To see logs for the Collector:

On a Linux systemd system, logs can be found using journalctl:
journalctl | grep otelcol

or to find only errors:
journalctl | grep otelcol | grep Error

Collector exit/restart

The Collector may exit/restart because:

  • Memory pressure due to missing or misconfigured memory_limiter processor.
  • Improperly sized for load.
  • Improperly configured (for example, a queue size configured higher than available memory).
  • Infrastructure resource limits (for example Kubernetes).

Data being dropped

Data may be dropped for a variety of reasons, but most commonly because of an:

  • Improperly sized Collector resulting in Collector being unable to process and export the data as fast as it is received.
  • Exporter destination unavailable or accepting the data too slowly.

To mitigate drops, it is highly recommended to configure the batch processor. In addition, it may be necessary to configure the queued retry options on enabled exporters.

Receiving data not working

If you are unable to receive data then this is likely because either:

  • There is a network configuration issue
  • The receiver configuration is incorrect
  • The receiver is defined in the receivers section, but not enabled in any pipelines
  • The client configuration is incorrect

Check the Collector logs as well as zpages for potential issues.

Processing data not working

Most processing issues are a result of either a misunderstanding of how the processor works or a misconfiguration of the processor.

Examples of misunderstanding include:

  • The attributes processors only work for "tags" on spans.

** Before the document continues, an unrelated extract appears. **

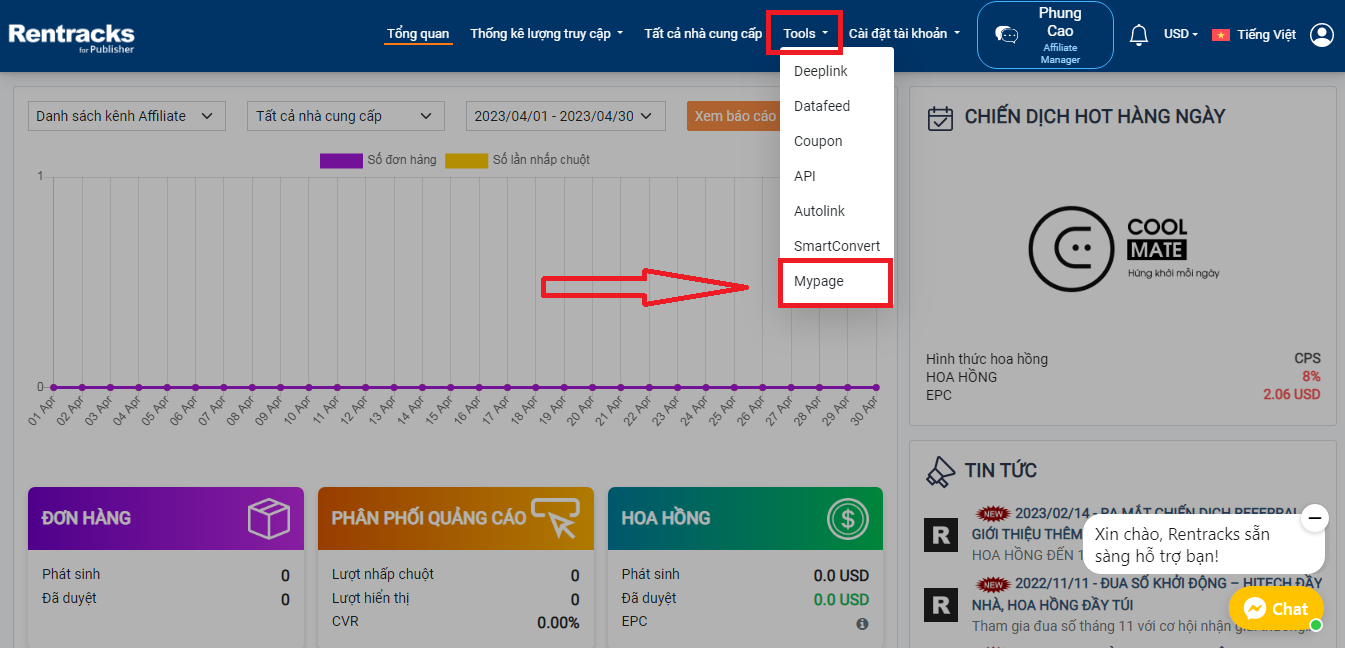This screenshot has height=648, width=1345.
Task: Open the date range selector
Action: coord(565,116)

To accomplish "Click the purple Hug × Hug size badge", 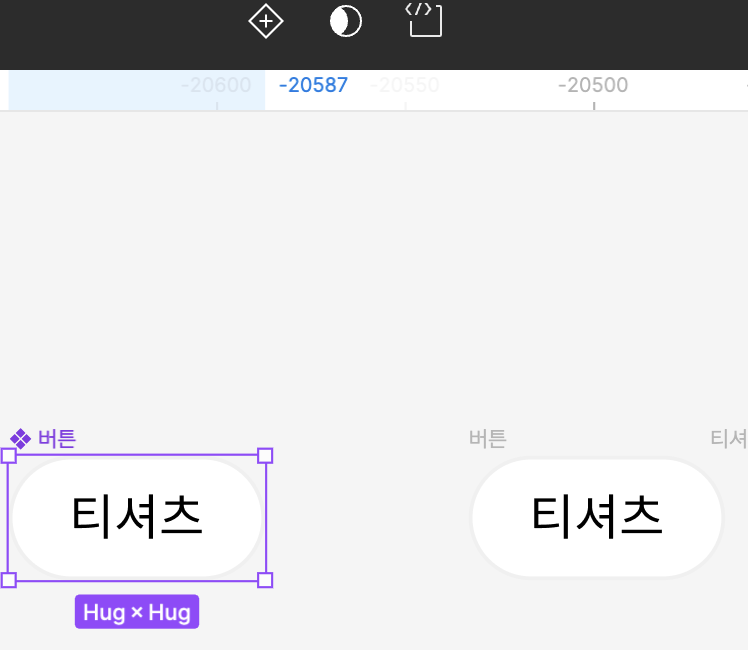I will point(137,612).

Span name is handled by the span processor.
  • Processors for trace data (except tail sampling) work on individual spans.

Exporting data not working

If you are unable to export to a destination then this is likely because either:

  • There is a network configuration issue
  • The exporter configuration is incorrect
  • The destination is unavailable

Check the collector logs as well as zpages for potential issues.

More often than not, exporting data does not work because of a network configuration issue. This could be due to a firewall, DNS, or proxy issue. Note that the Collector does have proxy support.

Startup failing in Windows Docker containers

The process may fail to start in a Windows Docker container with the following error: The service process could not connect to the service controller. In this case the NO_WINDOWS_SERVICE=1 environment variable should be set to force the collector to be started as if it were running in an interactive terminal, without attempting to run as a Windows service.